Generations have used the campus of Haverford College in many ways. Now a book captures the history of this landscape using photographs from the college’s Quaker & Special Collections. Images of America: Haverford College Arboretum tells the story of how 200 acres of farm fields evolved into today’s campus of majestic trees, the 2.2-mile Nature Trail and the Duck Pond. Photographs capture the barn on fire in 1922, long-gone gardens, a football game in the 1920s and students cleaning out the pond in the 1950s.
Images of America: Haverford College Arboretum is now available at the college bookstore in the Whitehead Campus Center, 610-896-1178 or online at haverfordbookstore.com for $21.99.
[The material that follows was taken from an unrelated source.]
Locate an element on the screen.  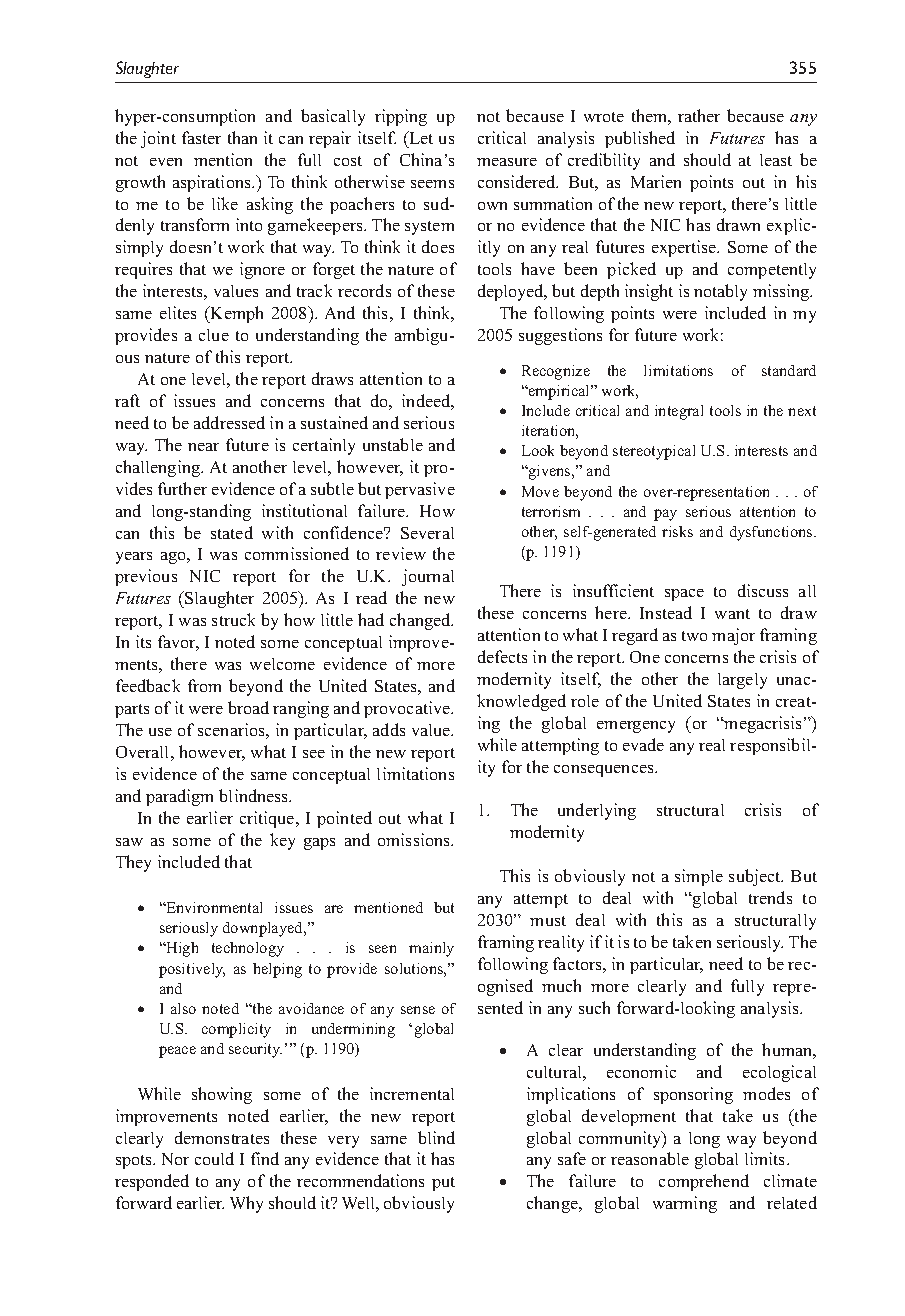
clue is located at coordinates (214, 335).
~ Martha Van Artsdalen, plant curator
Arboretum student workers (from left) Jeanne Quinn ’16, Austin Huber ’19 and Annika Ulrich ’18 surprised fellow students with a gift of flowers.
Nothing says spring like sunny blue skies and bright blooming flowers. On Sunday, Arboretum student workers Jeanne Quinn ’16, Austin Huber ’19 and Annika Ulrich ’18 set up a table full of marigolds just outside the Dining Center. Fellow students were then invited to pot up a plant and take a bit of spring back to their dorm rooms.
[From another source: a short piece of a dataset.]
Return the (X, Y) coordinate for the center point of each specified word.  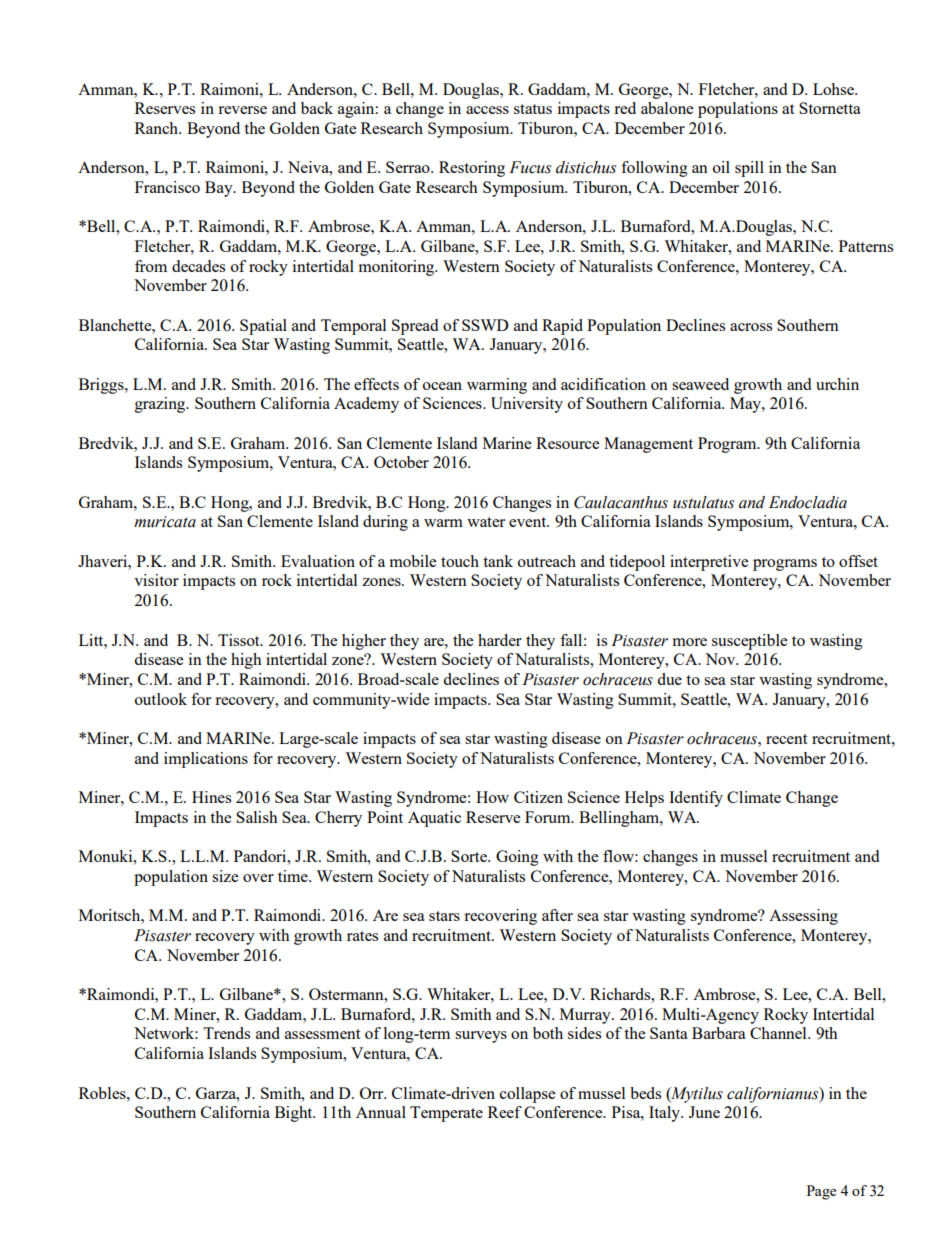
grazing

~ Martha Van Artsdalen, plant curator
Jeanne Quinn ’16 has two happy “customers.”
Carol Wagner with a Penn Treaty Elm seedling
This winter, Carol Wagner found herself on the losing side of a battle with squirrels and chipmunks. As horticulturist in charge of the historic Penn Treaty Elm, she collects seedlings from underneath its boughs each fall and pots them up in our nursery. She also takes cuttings from rare shrubs and roots them in potting soil so that we’ll have replacement plants in the future.
These rows of pots with fresh soil are just too tempting to the critters. Store them outside, and the squirrels dig them up. Store them in the greenhouse, and the chipmunks scoot in when the automatic windows crank open and they, also, upset the tiny twigs in an effort to find a seed or acorn.
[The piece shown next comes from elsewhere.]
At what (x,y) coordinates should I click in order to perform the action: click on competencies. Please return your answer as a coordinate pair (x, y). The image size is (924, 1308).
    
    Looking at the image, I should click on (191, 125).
But this spring Carol has fought back.
With the help of colleague Claudia Kent, she’s built a 3 by 13 foot cold frame, essentially a dug-out pit covered with glass (or in this case, two acrylic storm doors) and tipped toward the south. This mini-greenhouse protects seedlings in early spring and can keep veggies going well into the fall. An automatic hinge will tilt the top open on warm days to avoid over-heating the young plants. And any adventurous rodents, no matter how cute, will be foiled by a strong screen Carol plans to extend across the top.
~~ Martha Van Artsdalen, plant curator
Once she adds screening, Carol hopes her plants will be safe from squirrels and chipmunks.